Sunday, December 21, 2008

business in great waters

Meanwhile, this is good news. As more and more ships from various parts of the world - like China and Iran - arrive in pirate country, somebody's made vaguely sensible arrangements to put them on trial in Kenya, which is what has been done with the ones captured by Northumberland. This is a much better idea than returning them to the tender mercies of Somali rivals, or alternatively to their home base, or any evil nonsense promoted by tiresome Internet hard men. (You know who you are.)

I'm not sure whether to be pleased, or worried that China and Iran are apparently cooperating in an exercise designed to be more law-abiding than some British courts, and far more so than whole swaths of the US defence establishment.

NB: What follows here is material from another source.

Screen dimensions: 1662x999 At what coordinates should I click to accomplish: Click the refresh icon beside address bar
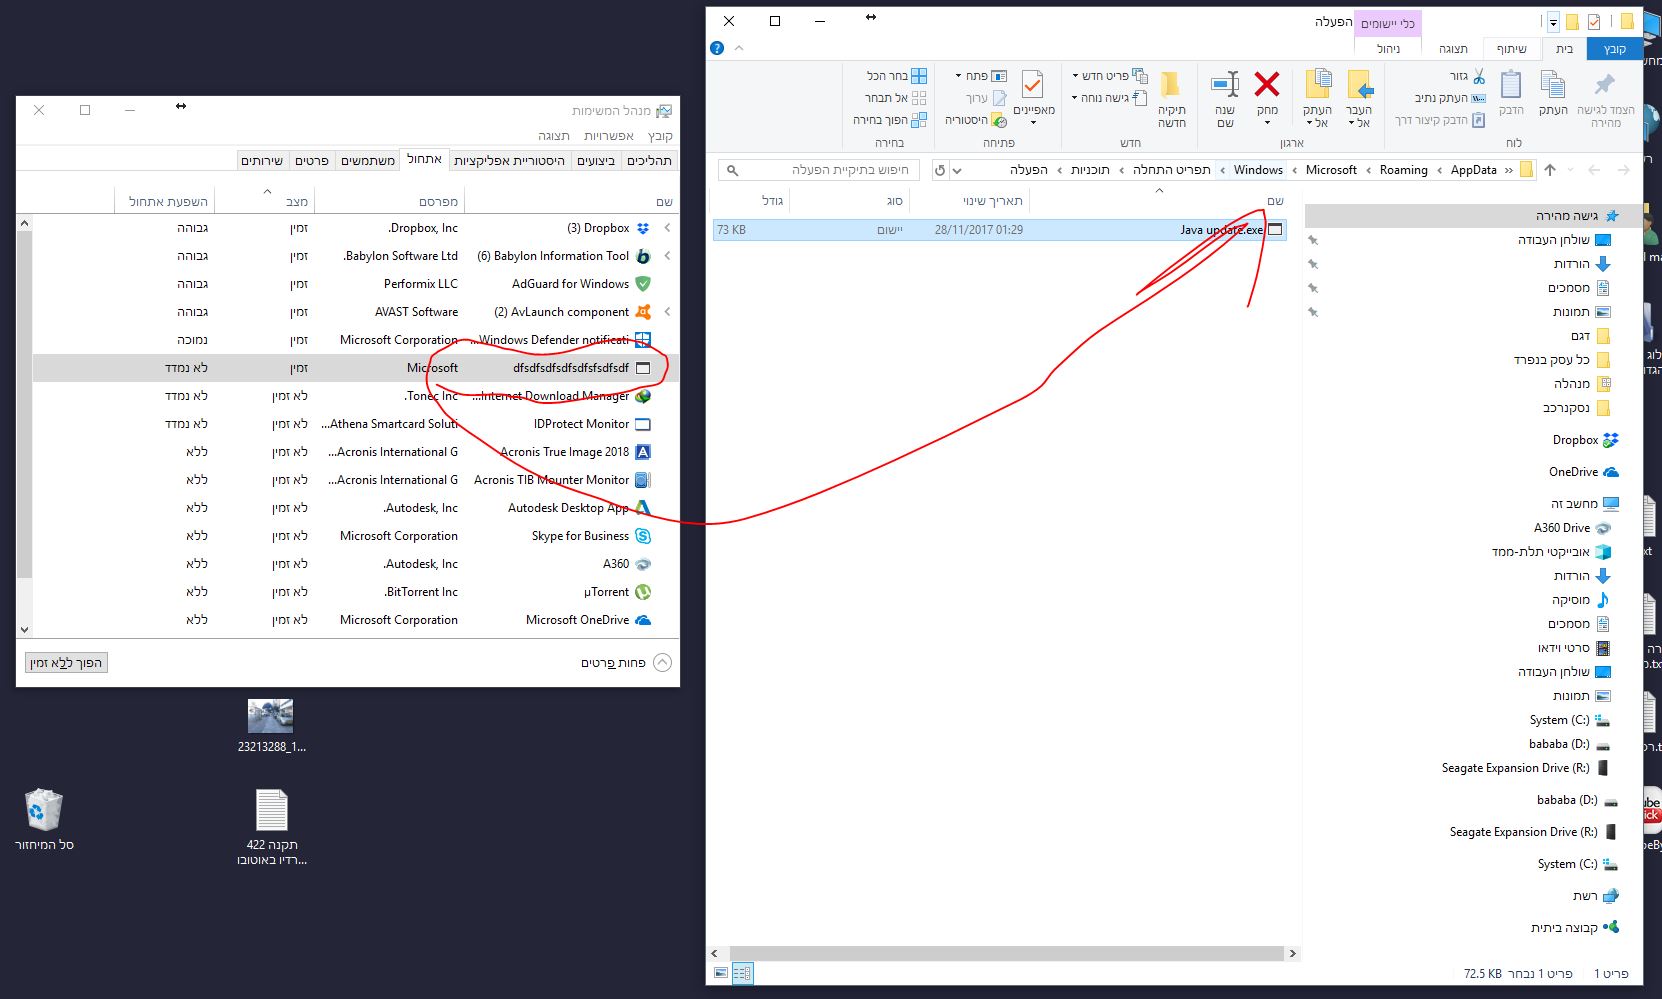(940, 170)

This is incredibly important; I keep saying that a primary reason for the success of some Islamist movements is that they offer some form of legal order, rather than Franz Neumann's Behemoth.

After all, dogs have an innate appreciation of justice, so we should surely accept that it matters for human beings too. As a modest proposal, now the EU has taken over the lead in combating piracy in the Gulf of Aden, could we perhaps give the naval task force a further mission - to compel EU-flag fishing vessels to respect the Somali EEZ? (We wouldn't have legal authority to stop anyone else without a UN resolution, but it's a start.) I agree they have plenty on their plate, which is why I'm going to make a second modest proposal.

Rather than frigates, EU states participating in this could instead deploy some of their sizeable fleet of amphibious assault ships, with a deckload of helicopters, a dock of small craft, and a tankdeck containing a mix of marines for boarding parties, and medics, engineers etc to support the UN's aid activities.